Woher kommt dieser analytische Blick, verbunden mit der Hingabe zur Kommunikation? Poga studierte in seinem Heimatland nicht nur Dirigieren, sondern auch Philosophie. „Das Studium hat mich dazu erzogen, den Dingen auf den Grund zu gehen und nicht dem oberflächlichen Effekt nachzujagen.“ Angesprochen auf seine ruhige Ausstrahlung beim Dirigieren reagiert Poga fast überrascht, weil er sich selbst als emotionale Persönlichkeit beschreibt. Beim Dirigieren dominieren bei ihm klarer Verstand, Teamgeist und die Aufgabe, das Beste aus dem Orchester herauszuholen. „Das Ego des Dirigenten sollte nicht im Vordergrund stehen. Meine Körpersprache ist zwar intuitiv. Ich glaube aber, wenn du als Dirigent zu große oder gar plötzliche Gesten machst, geht Energie verloren.”
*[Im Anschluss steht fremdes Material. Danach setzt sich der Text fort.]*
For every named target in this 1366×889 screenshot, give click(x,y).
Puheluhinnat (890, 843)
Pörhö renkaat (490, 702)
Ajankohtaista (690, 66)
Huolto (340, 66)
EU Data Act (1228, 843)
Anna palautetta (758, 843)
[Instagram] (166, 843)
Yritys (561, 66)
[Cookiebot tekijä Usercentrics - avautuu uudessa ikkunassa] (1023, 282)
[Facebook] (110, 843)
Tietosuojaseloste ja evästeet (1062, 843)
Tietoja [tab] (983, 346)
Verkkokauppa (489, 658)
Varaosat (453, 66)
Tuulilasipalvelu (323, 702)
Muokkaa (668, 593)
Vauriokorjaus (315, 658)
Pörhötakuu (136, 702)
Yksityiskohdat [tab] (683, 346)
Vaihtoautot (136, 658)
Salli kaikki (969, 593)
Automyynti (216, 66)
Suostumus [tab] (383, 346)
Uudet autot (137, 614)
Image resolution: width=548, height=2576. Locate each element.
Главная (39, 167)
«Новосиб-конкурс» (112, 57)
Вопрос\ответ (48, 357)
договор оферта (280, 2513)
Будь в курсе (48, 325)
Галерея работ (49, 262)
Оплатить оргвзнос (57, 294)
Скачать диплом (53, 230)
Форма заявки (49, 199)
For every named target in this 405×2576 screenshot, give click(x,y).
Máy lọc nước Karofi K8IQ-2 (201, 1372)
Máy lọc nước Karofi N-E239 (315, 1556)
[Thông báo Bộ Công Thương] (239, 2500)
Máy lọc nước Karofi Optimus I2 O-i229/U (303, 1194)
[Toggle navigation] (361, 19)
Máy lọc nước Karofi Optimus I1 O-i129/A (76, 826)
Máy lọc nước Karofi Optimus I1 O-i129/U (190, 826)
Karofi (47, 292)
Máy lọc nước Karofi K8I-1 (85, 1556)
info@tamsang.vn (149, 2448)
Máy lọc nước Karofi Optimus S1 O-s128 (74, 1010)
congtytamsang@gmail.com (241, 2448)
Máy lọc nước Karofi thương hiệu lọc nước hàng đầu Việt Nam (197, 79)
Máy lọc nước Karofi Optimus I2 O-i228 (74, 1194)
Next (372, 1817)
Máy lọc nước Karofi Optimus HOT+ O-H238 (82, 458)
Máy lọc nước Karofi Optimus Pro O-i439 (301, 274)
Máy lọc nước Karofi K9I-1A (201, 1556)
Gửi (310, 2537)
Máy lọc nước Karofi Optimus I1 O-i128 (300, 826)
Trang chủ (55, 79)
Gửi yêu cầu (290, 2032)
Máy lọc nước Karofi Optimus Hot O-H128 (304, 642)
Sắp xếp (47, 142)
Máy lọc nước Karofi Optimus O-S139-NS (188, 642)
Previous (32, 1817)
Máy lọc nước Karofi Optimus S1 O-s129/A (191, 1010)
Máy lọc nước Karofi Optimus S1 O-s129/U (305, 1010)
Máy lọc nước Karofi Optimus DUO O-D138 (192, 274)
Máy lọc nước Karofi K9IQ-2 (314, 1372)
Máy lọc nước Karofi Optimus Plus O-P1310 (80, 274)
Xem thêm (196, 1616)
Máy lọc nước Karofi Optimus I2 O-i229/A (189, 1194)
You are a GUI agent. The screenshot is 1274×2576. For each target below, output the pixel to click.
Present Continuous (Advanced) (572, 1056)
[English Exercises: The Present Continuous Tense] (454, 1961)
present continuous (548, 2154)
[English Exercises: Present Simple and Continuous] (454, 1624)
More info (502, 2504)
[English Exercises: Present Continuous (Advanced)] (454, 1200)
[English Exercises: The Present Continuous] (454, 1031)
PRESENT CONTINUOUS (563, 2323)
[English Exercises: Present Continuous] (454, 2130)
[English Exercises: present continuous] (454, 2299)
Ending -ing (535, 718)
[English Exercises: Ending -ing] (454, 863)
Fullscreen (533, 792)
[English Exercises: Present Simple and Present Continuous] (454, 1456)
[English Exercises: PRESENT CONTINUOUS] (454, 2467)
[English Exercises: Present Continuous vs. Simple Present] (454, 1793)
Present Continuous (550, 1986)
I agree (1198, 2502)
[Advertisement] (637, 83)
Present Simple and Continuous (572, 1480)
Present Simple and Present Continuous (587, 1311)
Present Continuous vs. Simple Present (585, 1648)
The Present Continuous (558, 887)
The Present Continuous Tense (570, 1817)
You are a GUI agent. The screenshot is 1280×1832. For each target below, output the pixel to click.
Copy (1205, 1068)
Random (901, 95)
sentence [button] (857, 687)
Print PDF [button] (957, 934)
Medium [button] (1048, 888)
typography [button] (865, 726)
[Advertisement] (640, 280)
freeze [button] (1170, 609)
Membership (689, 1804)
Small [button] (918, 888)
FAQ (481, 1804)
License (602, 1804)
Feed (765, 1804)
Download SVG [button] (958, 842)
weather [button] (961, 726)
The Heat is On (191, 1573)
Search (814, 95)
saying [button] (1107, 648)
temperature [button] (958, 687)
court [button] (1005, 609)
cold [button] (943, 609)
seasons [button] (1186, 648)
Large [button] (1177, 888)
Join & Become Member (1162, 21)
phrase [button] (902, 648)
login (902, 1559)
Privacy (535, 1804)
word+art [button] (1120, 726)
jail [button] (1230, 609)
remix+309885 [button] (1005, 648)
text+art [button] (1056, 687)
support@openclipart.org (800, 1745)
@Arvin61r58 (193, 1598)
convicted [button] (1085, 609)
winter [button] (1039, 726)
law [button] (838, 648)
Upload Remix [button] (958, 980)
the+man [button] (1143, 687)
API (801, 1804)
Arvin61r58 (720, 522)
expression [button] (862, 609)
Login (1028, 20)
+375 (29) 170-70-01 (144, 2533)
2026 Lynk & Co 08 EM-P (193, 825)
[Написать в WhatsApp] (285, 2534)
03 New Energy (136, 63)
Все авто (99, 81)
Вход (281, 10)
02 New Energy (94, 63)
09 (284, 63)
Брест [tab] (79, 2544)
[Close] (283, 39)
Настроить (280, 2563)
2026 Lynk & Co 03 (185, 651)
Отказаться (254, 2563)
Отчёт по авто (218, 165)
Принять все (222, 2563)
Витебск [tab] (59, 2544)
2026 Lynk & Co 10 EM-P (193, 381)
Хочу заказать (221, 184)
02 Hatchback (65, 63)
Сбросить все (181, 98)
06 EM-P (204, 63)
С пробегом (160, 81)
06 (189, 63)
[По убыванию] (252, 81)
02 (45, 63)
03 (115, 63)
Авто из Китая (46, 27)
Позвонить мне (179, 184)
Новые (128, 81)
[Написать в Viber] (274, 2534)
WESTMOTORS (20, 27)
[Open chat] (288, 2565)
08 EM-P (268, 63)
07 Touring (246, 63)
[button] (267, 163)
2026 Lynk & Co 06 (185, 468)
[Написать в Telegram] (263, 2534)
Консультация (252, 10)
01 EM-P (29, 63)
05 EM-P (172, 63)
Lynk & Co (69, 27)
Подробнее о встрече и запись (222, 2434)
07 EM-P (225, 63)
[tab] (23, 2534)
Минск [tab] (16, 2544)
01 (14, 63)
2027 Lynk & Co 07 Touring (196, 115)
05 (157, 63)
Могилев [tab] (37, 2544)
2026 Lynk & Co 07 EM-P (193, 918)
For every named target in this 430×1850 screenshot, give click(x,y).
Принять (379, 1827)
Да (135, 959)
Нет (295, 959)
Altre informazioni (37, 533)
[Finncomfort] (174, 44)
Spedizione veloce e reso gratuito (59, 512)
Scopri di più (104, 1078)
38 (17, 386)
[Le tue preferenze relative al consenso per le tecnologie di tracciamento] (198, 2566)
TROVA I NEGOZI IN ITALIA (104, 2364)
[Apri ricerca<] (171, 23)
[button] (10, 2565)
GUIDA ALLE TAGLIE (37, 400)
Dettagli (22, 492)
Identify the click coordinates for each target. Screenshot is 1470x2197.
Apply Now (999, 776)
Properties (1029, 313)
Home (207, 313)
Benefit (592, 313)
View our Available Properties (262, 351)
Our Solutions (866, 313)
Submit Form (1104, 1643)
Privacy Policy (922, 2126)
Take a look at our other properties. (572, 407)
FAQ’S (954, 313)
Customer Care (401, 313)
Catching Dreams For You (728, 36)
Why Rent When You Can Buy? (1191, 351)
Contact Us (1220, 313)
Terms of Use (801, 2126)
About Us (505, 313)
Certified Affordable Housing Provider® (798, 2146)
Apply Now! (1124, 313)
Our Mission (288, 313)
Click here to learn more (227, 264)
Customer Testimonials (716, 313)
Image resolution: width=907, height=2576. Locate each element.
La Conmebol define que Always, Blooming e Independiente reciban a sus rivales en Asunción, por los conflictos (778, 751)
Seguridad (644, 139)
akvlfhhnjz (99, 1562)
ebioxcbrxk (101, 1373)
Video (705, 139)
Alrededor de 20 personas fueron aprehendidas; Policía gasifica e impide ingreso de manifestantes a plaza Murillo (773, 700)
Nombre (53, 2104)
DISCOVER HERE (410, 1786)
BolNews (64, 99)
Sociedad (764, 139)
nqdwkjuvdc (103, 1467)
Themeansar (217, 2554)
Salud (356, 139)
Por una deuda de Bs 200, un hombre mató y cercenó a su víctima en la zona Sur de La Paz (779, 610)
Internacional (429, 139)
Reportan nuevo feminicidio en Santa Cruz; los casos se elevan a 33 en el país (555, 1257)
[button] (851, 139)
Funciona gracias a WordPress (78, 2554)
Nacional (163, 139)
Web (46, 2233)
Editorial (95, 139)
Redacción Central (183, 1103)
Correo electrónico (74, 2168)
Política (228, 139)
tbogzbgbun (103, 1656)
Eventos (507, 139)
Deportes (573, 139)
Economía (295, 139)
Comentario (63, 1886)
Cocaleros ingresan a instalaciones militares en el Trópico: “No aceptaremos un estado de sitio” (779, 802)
Dramatische Gegensätze statt Mainstream

Das Philosophiestudium trainierte überdies seine Fähigkeit, komplexe Partituren zu verstehen, und öffnete ihm Horizonte. Dazu passt, dass er – als professionell Reisender – auch privat gerne neue Kulturen, Mentalitäten, Länder und Landstriche kennenlernt. Allergisch reagiert er oft gegenüber Mainstream, besonders wenn es um Musik geht. So verlässt er auch schon mal ein Restaurant, wenn dort zu laute Popmusik läuft. „Mich nervt der einheitliche Beat, auch bei Minimal Music. Ich schätze dramatische Gegensätze, wie ich sie bei Tschaikowsky, Mahler und Wagner finde.“ Auch Richard Strauss, Alfred Schnittke und Dmitri Schostakowitsch gehören zu seinen Favoriten, selbstverständlich auch das kompositorische Schaffen seines Landsmanns Pēteris Vasks. Beim Autofahren bleiben die Boxen ganz aus. Da braucht er auch mal Ruhe.